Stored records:

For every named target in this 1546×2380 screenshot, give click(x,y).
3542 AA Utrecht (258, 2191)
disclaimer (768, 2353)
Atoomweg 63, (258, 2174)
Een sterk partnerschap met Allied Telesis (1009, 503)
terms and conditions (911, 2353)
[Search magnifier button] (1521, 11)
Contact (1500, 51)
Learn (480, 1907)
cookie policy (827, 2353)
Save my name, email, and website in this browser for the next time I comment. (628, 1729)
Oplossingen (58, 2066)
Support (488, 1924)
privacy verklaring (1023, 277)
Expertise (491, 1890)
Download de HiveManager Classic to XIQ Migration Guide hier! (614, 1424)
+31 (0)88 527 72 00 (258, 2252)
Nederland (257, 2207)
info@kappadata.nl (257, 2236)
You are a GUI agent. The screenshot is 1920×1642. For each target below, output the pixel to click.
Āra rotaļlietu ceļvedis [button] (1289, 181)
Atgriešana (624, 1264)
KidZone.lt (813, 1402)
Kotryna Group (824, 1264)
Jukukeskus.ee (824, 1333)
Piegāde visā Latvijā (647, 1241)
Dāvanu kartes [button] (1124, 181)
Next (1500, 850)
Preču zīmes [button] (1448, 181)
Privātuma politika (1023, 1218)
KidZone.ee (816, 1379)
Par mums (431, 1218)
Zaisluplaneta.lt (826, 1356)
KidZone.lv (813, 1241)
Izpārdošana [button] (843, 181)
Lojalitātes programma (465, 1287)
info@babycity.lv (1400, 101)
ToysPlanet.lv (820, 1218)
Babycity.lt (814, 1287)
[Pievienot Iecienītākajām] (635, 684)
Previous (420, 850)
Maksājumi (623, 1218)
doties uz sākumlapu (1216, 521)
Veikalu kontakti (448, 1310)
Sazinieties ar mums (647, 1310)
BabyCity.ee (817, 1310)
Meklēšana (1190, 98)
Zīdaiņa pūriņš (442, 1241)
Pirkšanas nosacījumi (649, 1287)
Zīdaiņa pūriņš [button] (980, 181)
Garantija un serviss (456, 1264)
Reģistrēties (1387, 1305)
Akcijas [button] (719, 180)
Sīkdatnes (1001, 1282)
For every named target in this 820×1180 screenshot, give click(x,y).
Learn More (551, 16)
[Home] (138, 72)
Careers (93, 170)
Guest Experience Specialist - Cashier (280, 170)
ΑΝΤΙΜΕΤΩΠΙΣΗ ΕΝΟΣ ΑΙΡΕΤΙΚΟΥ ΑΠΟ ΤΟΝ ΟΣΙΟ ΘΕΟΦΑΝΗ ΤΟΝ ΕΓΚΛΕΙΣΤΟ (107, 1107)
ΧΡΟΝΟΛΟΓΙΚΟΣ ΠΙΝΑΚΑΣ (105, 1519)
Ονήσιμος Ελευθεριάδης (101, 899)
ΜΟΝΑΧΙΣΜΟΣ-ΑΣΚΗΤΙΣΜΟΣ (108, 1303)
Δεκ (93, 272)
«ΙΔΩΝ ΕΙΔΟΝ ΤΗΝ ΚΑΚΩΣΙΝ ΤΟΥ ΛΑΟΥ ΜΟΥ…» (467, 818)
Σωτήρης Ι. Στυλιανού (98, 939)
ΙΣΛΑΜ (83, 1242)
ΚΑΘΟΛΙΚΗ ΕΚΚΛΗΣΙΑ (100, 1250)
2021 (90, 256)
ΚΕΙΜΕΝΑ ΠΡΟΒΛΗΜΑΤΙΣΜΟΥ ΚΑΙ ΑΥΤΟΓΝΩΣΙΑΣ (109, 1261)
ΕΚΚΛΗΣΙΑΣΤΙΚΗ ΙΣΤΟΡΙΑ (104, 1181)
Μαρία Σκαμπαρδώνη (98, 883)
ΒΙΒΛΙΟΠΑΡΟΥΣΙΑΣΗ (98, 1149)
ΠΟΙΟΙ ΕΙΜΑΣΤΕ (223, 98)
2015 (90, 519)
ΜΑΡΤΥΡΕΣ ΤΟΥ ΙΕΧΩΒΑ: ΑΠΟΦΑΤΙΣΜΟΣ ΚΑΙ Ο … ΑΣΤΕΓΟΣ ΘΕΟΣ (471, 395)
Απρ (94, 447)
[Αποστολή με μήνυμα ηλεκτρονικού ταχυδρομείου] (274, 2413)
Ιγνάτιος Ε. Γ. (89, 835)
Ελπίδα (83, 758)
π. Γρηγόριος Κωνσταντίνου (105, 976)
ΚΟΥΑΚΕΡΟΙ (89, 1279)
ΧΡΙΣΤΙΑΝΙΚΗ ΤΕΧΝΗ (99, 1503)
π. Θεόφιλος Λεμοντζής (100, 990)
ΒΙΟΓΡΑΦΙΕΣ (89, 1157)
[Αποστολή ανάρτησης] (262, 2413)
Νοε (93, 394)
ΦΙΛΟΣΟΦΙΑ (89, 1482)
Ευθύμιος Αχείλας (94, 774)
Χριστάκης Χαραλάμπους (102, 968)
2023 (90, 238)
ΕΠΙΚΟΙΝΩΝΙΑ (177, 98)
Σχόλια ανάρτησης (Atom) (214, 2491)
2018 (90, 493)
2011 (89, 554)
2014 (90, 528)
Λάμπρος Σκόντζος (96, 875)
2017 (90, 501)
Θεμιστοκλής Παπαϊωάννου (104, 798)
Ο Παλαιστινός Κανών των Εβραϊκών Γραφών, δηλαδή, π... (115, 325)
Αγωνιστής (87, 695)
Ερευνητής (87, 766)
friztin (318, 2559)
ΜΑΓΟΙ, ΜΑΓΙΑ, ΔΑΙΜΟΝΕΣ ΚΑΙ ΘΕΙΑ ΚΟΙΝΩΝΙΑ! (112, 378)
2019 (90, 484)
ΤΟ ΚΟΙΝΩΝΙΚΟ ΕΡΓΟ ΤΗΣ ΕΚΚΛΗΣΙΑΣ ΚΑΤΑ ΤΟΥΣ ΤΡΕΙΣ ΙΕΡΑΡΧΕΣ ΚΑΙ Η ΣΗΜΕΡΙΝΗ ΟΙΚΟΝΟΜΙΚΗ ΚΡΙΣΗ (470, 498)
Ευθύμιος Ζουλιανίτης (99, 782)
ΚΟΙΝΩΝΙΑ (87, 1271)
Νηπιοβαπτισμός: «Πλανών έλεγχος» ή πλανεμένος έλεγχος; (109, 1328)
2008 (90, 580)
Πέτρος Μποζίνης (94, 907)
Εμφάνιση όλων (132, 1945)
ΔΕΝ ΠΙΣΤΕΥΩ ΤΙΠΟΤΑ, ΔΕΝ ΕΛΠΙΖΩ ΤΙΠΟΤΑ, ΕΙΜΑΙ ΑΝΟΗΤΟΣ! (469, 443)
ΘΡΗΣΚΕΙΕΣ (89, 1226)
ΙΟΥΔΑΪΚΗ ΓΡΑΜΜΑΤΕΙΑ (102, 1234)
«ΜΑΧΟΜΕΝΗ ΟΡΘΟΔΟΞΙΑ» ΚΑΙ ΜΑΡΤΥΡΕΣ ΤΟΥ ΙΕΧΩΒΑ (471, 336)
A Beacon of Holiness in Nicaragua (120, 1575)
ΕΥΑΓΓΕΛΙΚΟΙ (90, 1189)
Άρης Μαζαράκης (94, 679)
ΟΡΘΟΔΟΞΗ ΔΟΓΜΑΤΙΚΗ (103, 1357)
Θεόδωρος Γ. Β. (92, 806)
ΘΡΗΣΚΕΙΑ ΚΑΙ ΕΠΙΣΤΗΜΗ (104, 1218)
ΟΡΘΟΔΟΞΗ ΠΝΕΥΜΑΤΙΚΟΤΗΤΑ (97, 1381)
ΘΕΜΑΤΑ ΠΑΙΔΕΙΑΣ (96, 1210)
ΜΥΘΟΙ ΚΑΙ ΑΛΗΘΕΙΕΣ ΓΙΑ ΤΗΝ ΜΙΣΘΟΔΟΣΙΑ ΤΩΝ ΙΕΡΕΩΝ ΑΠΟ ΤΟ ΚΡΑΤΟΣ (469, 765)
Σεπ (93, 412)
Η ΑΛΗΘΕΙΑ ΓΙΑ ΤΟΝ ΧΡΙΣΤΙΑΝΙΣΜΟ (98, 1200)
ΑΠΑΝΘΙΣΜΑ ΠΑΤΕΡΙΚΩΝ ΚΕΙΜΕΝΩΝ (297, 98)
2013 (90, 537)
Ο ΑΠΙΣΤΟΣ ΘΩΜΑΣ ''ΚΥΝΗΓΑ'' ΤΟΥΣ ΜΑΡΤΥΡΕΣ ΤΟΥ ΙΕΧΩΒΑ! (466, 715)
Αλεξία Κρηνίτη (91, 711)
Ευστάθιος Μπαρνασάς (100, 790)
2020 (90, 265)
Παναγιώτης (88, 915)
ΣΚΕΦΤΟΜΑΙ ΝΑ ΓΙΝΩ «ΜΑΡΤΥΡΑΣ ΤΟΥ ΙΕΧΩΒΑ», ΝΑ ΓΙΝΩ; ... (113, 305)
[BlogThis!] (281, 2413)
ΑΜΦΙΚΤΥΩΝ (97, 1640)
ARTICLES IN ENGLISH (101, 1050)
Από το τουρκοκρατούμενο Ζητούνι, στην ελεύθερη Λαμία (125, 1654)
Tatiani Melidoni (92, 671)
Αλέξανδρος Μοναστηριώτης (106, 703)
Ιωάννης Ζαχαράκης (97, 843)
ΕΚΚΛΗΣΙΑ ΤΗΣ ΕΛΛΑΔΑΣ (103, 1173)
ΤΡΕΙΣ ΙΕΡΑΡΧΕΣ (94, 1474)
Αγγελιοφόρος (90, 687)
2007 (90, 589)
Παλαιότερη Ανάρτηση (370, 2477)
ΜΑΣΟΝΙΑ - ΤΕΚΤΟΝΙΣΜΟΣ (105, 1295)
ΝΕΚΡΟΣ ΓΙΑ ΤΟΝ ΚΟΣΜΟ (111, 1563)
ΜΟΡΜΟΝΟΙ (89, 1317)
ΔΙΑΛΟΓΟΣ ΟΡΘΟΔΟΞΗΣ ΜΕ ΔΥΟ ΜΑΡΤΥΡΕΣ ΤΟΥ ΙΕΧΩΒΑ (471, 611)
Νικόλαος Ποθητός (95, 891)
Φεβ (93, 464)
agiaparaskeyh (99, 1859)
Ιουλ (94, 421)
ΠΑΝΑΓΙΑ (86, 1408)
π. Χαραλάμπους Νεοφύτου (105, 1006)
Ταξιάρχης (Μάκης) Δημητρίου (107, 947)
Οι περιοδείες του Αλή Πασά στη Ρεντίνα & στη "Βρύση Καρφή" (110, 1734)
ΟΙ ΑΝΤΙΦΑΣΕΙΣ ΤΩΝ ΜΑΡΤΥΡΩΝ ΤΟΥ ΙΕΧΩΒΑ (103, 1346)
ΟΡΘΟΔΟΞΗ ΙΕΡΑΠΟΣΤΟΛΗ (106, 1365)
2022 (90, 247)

**What is being asked**
Beginning at the first line of the records, give again each line exactly as written, ending with the line that contains "[Search magnifier button] (1521, 11)".

**Problem solution**
For every named target in this 1546×2380 screenshot, give click(x,y).
3542 AA Utrecht (258, 2191)
disclaimer (768, 2353)
Atoomweg 63, (258, 2174)
Een sterk partnerschap met Allied Telesis (1009, 503)
terms and conditions (911, 2353)
[Search magnifier button] (1521, 11)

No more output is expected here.